**Exercise text:**

- Associated Press - Friday, April 22, 2016

HONOLULU (AP) - State lawmakers have agreed to give $300,000 to figure out how to stop a fungus that has killed thousands of native ohia trees on Hawaii’s Big Island.

Also known as rapid ohia death, the disease has infected thousands of acres of native forests on the Big Island and is quickly spreading. Right now, there is no treatment to protect the trees from the disease, and no cure once they’re infected.

A recent draft of a bill being considered by lawmakers asked for $600,000 to help fund research to stop the fungus. But during a hearing Friday, lawmakers agreed to give $300,000, which could be used to hire more researchers and purchase new equipment.

Lawmakers said they’re still unclear on which agency will receive the money.

Rep. Richard Onishi, who introduced the bill, said he met with government agencies and researchers last year, who said they didn’t have enough funding for rapid ohia death research. When he introduced this year’s bill to fund research efforts, more than half of the House signed the bill.

“The more support you get from your colleagues for signing on to the bill, the greater chance it has at passing to get funding,” Onishi said.

Ohia trees cover more than 1 million acres statewide, and are considered the most important tree for keeping the state’s watersheds healthy. Watersheds provide water for drinking and irrigation worth between $4.6 and $8.5 billion dollars, according to the Oahu Invasive Species Committee.

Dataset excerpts

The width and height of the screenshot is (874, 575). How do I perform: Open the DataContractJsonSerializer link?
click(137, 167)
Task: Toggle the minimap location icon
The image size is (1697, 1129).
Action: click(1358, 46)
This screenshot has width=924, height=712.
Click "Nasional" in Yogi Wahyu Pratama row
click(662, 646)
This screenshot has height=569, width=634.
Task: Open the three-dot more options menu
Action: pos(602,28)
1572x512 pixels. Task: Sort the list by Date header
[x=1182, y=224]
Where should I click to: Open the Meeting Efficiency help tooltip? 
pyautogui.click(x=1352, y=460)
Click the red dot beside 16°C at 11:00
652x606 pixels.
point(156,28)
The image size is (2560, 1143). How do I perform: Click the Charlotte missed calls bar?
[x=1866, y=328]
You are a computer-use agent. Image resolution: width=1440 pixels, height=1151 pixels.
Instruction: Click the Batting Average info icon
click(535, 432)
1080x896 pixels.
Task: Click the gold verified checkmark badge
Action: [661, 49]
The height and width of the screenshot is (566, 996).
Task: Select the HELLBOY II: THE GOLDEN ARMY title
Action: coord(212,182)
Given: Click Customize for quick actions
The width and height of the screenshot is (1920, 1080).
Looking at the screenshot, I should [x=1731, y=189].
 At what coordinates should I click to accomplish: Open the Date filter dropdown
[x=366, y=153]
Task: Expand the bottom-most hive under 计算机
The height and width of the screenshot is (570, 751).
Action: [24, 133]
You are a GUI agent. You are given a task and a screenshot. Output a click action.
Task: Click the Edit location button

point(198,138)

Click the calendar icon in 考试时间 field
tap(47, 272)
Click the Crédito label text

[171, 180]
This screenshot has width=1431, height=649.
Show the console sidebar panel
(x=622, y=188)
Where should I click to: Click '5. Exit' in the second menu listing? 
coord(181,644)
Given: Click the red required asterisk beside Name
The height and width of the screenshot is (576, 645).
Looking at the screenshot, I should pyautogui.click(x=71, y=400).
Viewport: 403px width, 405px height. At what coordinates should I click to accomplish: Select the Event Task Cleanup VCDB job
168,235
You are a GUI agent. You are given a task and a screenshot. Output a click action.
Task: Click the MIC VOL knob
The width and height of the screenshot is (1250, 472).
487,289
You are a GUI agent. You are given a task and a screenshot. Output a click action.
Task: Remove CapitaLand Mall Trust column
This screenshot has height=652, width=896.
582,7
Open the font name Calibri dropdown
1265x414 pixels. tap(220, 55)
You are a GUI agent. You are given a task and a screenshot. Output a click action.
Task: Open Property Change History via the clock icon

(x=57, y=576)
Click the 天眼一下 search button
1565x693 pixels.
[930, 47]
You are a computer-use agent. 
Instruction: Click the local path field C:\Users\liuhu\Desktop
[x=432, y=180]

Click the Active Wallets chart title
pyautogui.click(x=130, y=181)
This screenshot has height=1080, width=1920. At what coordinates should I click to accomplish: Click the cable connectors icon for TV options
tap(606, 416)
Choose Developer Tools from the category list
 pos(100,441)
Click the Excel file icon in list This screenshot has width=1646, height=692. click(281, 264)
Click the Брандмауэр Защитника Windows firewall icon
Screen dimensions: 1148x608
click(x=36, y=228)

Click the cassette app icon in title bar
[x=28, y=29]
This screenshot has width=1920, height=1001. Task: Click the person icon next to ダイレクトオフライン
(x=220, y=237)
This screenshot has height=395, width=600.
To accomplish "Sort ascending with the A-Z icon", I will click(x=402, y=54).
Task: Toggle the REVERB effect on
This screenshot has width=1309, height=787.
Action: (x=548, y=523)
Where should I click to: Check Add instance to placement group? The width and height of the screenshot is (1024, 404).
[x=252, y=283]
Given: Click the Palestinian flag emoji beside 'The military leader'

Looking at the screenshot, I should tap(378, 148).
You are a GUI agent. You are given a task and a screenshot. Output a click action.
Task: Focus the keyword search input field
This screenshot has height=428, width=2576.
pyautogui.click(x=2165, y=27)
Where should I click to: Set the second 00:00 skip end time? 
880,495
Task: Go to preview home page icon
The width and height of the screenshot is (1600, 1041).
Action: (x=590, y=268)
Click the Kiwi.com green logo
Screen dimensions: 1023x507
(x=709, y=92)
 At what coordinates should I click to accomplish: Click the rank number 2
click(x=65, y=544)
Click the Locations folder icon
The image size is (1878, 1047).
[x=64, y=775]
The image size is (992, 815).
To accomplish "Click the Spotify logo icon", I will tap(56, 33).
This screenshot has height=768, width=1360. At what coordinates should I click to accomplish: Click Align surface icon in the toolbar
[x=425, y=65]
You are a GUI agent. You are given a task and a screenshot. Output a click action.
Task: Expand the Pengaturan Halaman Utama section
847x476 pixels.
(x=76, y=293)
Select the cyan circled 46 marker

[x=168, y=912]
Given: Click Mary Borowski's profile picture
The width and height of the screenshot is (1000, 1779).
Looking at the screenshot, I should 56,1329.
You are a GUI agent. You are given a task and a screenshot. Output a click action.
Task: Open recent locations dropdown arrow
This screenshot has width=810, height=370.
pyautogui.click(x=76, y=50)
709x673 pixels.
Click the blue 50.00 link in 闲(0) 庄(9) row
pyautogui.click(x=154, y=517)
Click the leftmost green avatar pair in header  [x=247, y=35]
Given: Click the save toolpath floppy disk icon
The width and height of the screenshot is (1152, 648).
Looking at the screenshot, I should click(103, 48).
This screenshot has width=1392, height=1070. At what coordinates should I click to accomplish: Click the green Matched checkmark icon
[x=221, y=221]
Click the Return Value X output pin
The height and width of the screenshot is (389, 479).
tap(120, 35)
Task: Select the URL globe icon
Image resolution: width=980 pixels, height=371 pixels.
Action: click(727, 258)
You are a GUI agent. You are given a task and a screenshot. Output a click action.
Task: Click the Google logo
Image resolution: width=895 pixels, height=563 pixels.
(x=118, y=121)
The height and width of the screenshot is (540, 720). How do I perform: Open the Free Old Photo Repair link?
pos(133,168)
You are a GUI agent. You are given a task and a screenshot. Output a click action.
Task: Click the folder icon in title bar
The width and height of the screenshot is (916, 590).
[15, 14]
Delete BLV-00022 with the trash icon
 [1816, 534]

**What you have to do:**
Pick up the news article on rapid ohia death after its last sentence and write the next part.

**Expected output:**
So far, the fungus has spread to at least 35,000 acres on the Big Island, killing approximately 50 to 90 percent of the trees in the infested areas, according to the Hawaii Department of Agriculture. Right now, scientists don’t know exactly how trees are infected, but think the fungus can be spread by insect, soils and infected shoes, cars and tools.

But supporters of the bill say it’s not only important to the state’s forests, but also the Hawaiian culture as a whole. The ohia tree and its flowers have been used in traditional cultural practices like hula for generations, said Piilani Kaawaloa of the Aha Moku Advisory Committee.

“If a cure is not found, this will eventually spread to all islands,” said Kaawaloa. “All of this directly impacts our Native Hawaiian resource practices.”